In the Standard Model, some combination of the baryon $\bf B$ and lepton $\bf L$ number symmetry is free of mixed anomalies with strong and electroweak $su(3) \times su(2) \times u(1)_{\tilde Y}$ gauge forces. However, it can still suffer from a mixed gravitational anomaly, hypothetically pertinent to leptogenesis in the very early universe. This happens when the total "sterile right-handed" neutrino number $n_{ν_R}$ is not equal to the family number $N_f$. Thus the invertible $\bf B - L$ symmetry current conservation can be violated quantum mechanically by gravitational backgrounds such as gravitational instantons. In specific, we show that a noninvertible categorical $\bf B - L$ generalized symmetry still survives in gravitational backgrounds. In general, we propose a construction of noninvertible symmetry charge operators as topological defects derived from invertible anomalous symmetries that suffer from mixed gravitational anomalies. Examples include the perturbative local and nonperturbative global anomalies classified by $\mathbb{Z}$ and $\mathbb{Z}_{16}$ respectively. For this construction, we utilize the anomaly inflow bulk-boundary correspondence, the 4d Pontryagin class and the gravitational Chern-Simons 3-form, the 3d Witten-Reshetikhin-Turaev-type topological quantum field theory corresponding to a 2d rational conformal field theory with an appropriate rational chiral central charge, and the 4d $\mathbb{Z}_4^{\rm TF}$-time-reversal symmetric topological superconductor with 3d boundary topological order.

Figures (3)

• Figure 1: A schematic drawing of a small deformation of a submanifold $\mathcal{Y}\subset M$ to $\mathcal{Y}' \subset M$. The shaded domain depicts $\mathcal{Z}$ such that $\partial{\mathcal{Z}}=\mathcal{Y}'-\mathcal{Y}$.

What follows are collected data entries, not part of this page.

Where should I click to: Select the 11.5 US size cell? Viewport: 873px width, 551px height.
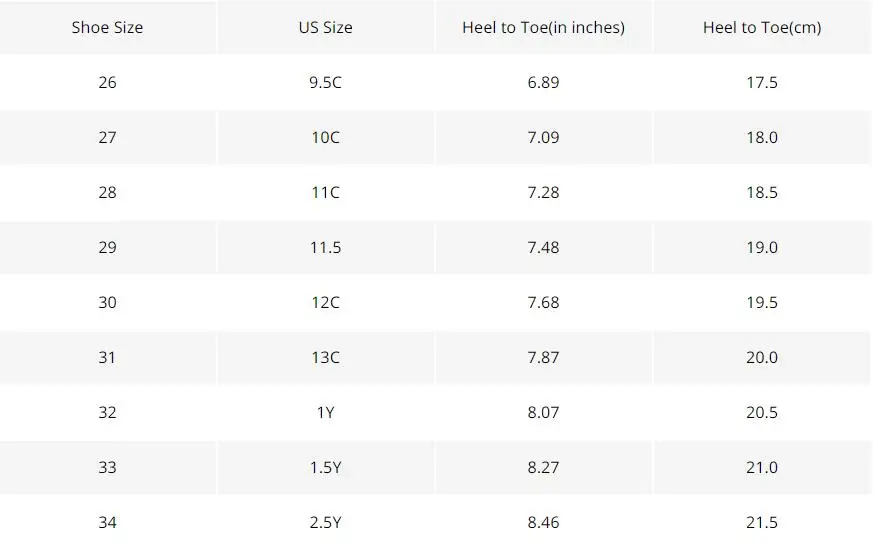[326, 247]
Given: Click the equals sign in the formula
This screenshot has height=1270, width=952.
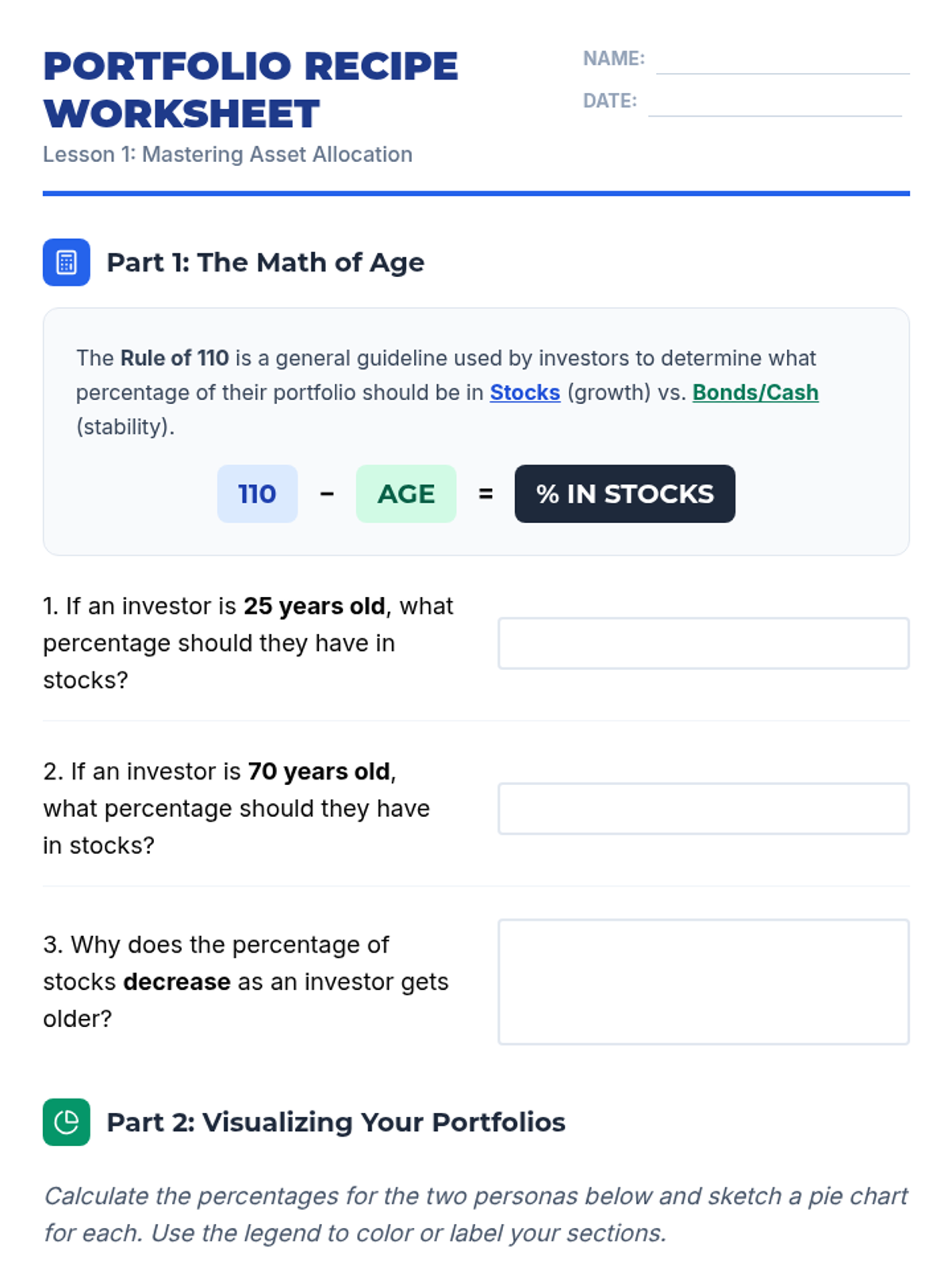Looking at the screenshot, I should [x=486, y=494].
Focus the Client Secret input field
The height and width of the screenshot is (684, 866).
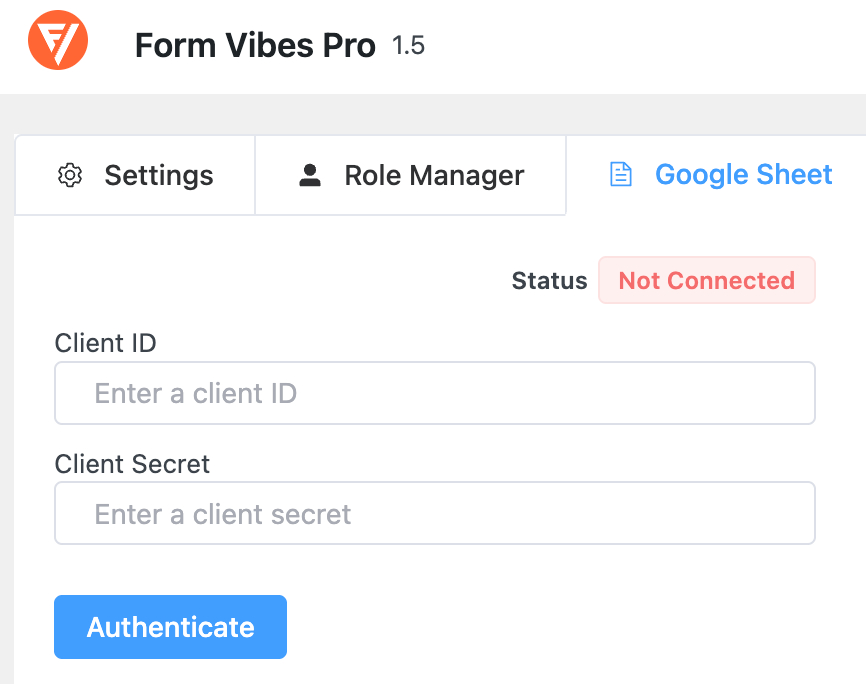pyautogui.click(x=434, y=513)
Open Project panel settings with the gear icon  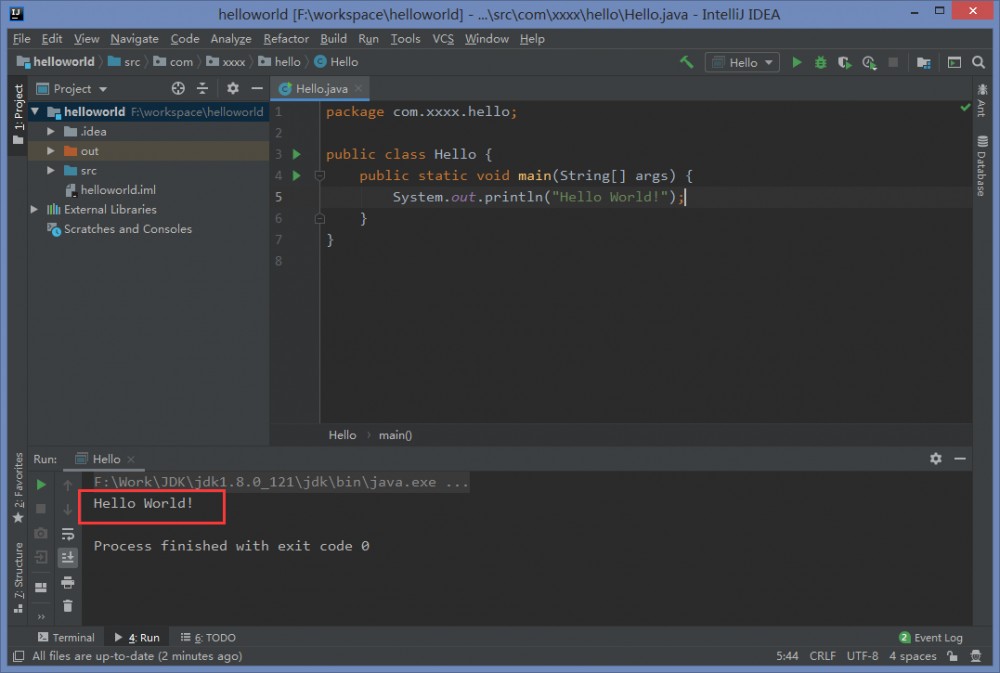pyautogui.click(x=231, y=88)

• Figure 2: A schematic drawing of how locally a $\mathbb{Z}_4$-cycle $\tilde{{\cal Y}}$ inside $M^4$ looks like. The cycle corresponds to a network of charge operators on the classical level. The numbers denote the $\mathbb{Z}_4$ charges of the operators in the network. Note that operators of charge $3=-1\mod 4$ is equivalent to operators of charge $+1$ but with reversed orientation. Therefore we can assume that there are only two types of nontrivail operators in the network: of charge $1$ and $2$. Since $2=-2\mod 4$, the operators of charge $2$ do not require a choice of orientation. In blue we depict ${\cal Y}$, the mod 2 reduction of $\tilde{{\cal Y}}$. It is realized by forgetting in the network all operators of charge $2$ and also forgetting the orientation of operators of charge $1$. It can always be deformed into a smooth unoriented 3-submanifold inside $M^4$, which we will denote by the same symbol, ${\cal Y}$.

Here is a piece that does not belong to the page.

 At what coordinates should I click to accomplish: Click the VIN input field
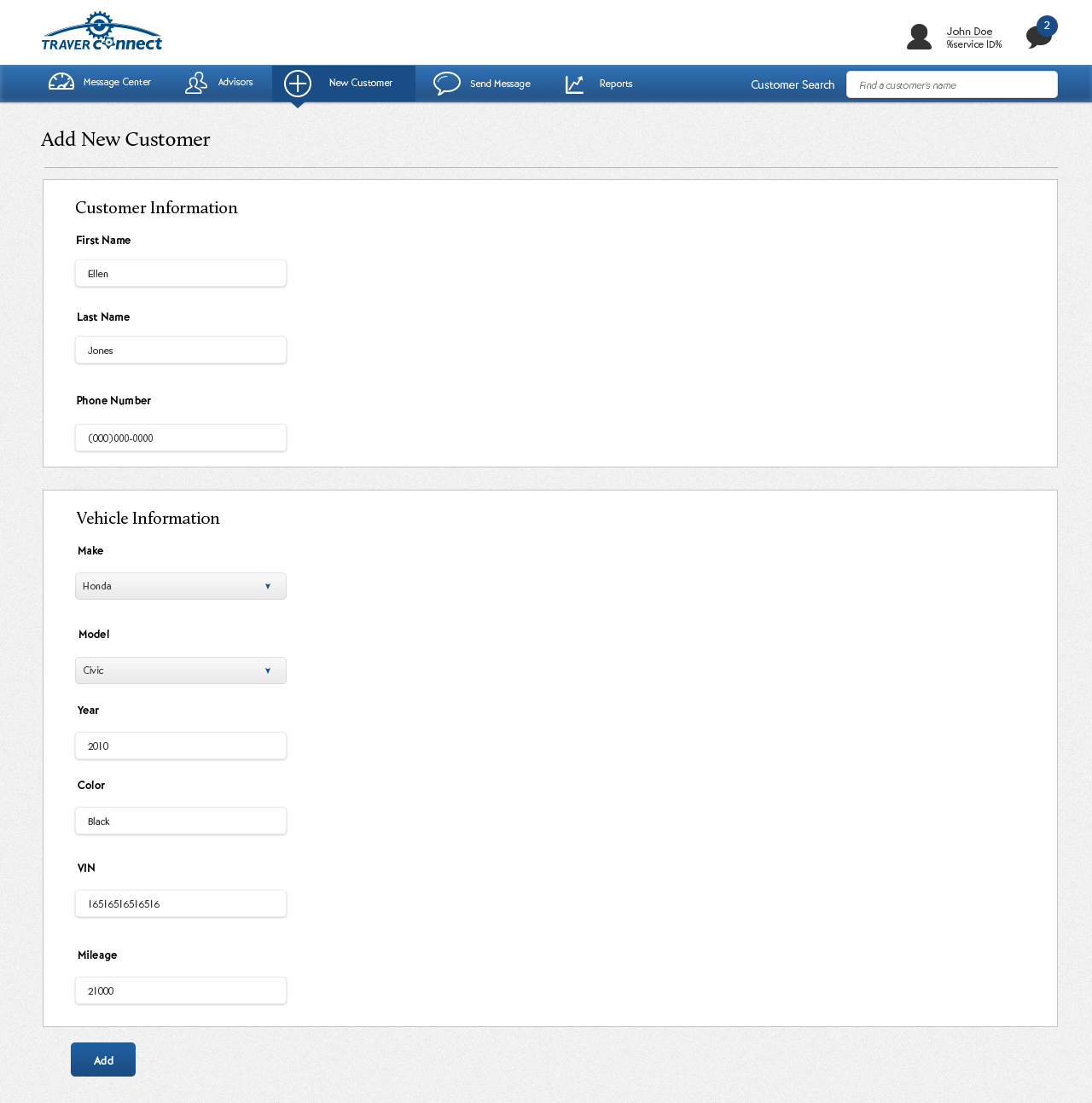click(x=181, y=904)
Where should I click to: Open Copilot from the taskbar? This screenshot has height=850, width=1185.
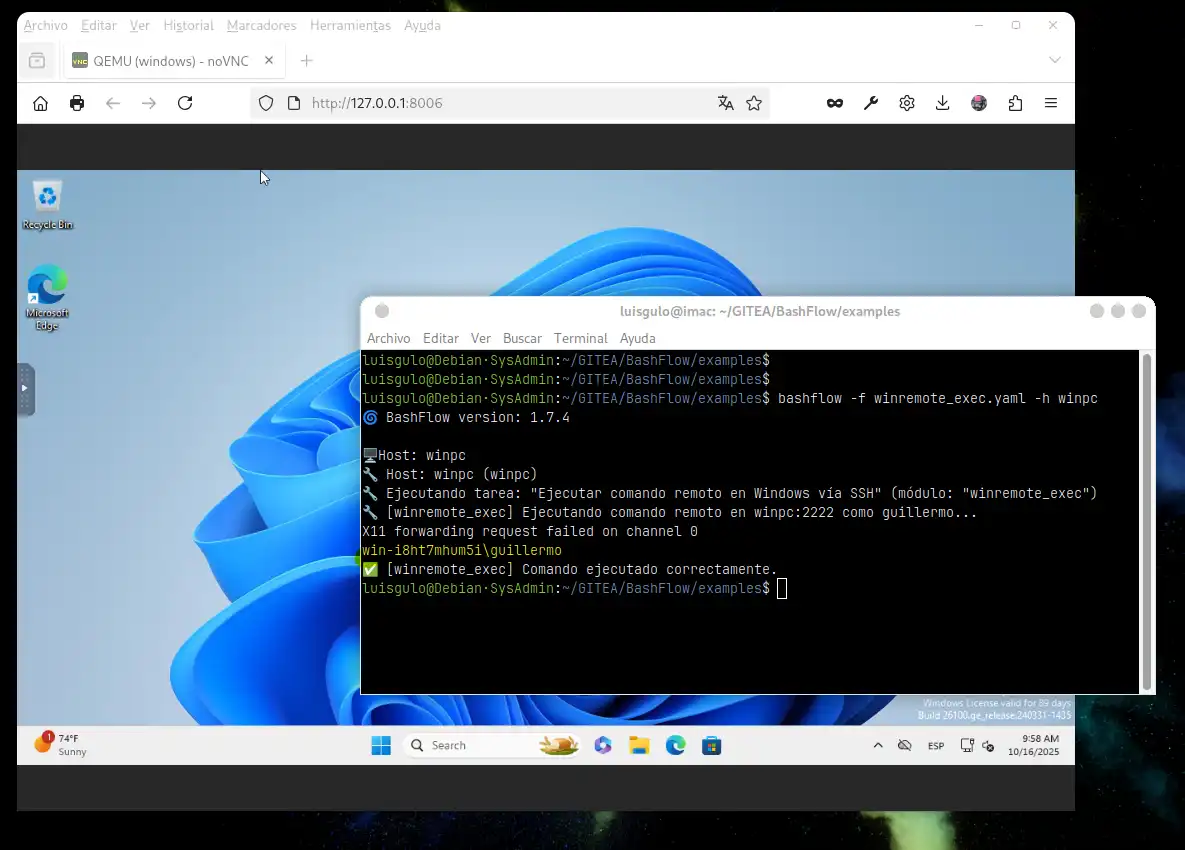[603, 745]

• Figure 3: The 4d hypersurface ${\rm PD}(A)$ inside the 5d bulk, with the action $\pi \space\mathrm{i}\space \upnu\eta/8$ supported on it and ending on ${\cal Y}\subset M^4$, is needed to unambiguosly define the classical charge operator network $U(\tilde{{\cal Y}})$, with ${\cal Y}=\tilde{{\cal Y}}\mod 2$. The 4d hypersurface ${\cal Z}$, with the action $-\pi \space\mathrm{i}\space \eta/8$, and also ending on ${\cal Y}$, is needed to unambiguosly define the ${\mathbf{Z}}_{\mathbf T}[{\cal Y}]$, the partition function of an anomalous ${\rm Pin}^+$ TQFT ${\mathbf T}$. The union ${\rm PD}(A)\cup (-{\cal Z})$ can be deformed into a smooth hypersurface and pushed inside the 5d bulk, with the total action unchanged. This means that the product (\ref{['DZ4-def']}) is a well-defined topological defect in 4d, not requiring a choice of extension of ${\cal Y}$ into the bulk.